Look, it's a sad time. It's fine to get teary-eyed or cry as you say goodbye. People will understand. Keep your goodbye simple. You don't have much time. "It was nice working with you, and I'm going to miss you" does the trick.
"How you handle yourself will say volumes about the kind of person you are to work with," said Anna Post, author and spokeswoman for the Emily Post Institute in Burlington, Vt. She is the great-great-granddaughter of famed etiquette expert Emily Post.
Don't burn bridges.
"It may be tempting to say a few choice words but you never, ever know what doors might reopen for you later on," Post said.
That said, in the exit interview you can ask about unclear expectations or performance problems.
Do your best to not take it personally.
Remember: "We're all caught up in a much greater systemic failure right now," Post said. In most cases, you did absolutely nothing wrong.
Don't want to talk about it?
That's fine. Maybe say, "If it's all right with you, I need to head out now, but I appreciate your thoughts and well wishes."
Give people your contact information.
It may be difficult for your co-workers to obtain this information once you're gone.
Workers who stay
What should I say?
Once again, keep it simple. Maybe say, "I am so sorry. I've really enjoyed working with you," and follow it with a handshake.
Should I give a hug?
Maybe, but pay attention to their body language, your relationship and the company's culture.
How do I respond if the layoff victim bad-mouths the company?
Let them vent, but don't join in and give them ammunition.
When should I reach out to my former co-worker?

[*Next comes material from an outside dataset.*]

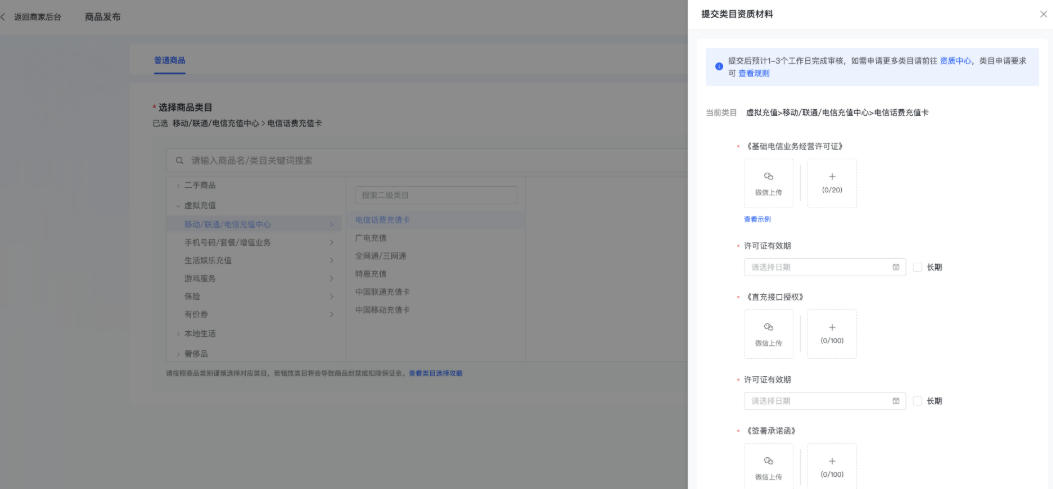Image resolution: width=1053 pixels, height=489 pixels.
Task: Click WeChat upload under 签署承诺函
Action: click(x=768, y=467)
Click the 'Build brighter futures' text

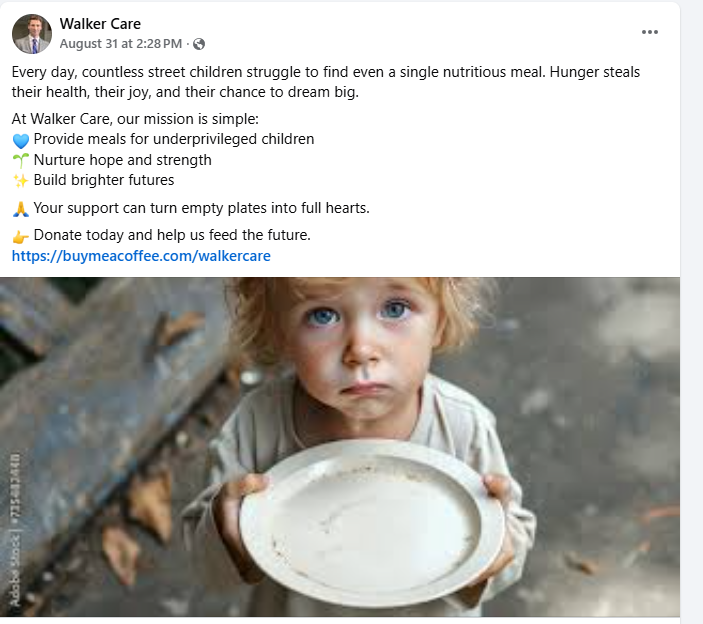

If you want to stay in touch, call them within a couple of days to a week. Tell them you've been thinking about them and maybe give them help, like a possible job lead. Do not be offended if they don't yet want to talk. They may need more time to deal with the loss of their job.
Should I send flowers or bake a cake?
No. Such gestures overdramatize the situation. This isn't a funeral. They didn't die.
Managers
What should I say?
"I'm sorry this had to happen." Avoid too much detail. It could make the situation worse.
Avoid false promises.
Don't say, "I'm sure there will be something coming up real soon" if you don't meant it.
Accentuate the positive.
Maybe point out a positive contribution that the laid-off employee made.
Be sincere.
This is not the time for a grandiose speech. You risk sounding like Steve Carell's bone-headed manager from NBC's The Office.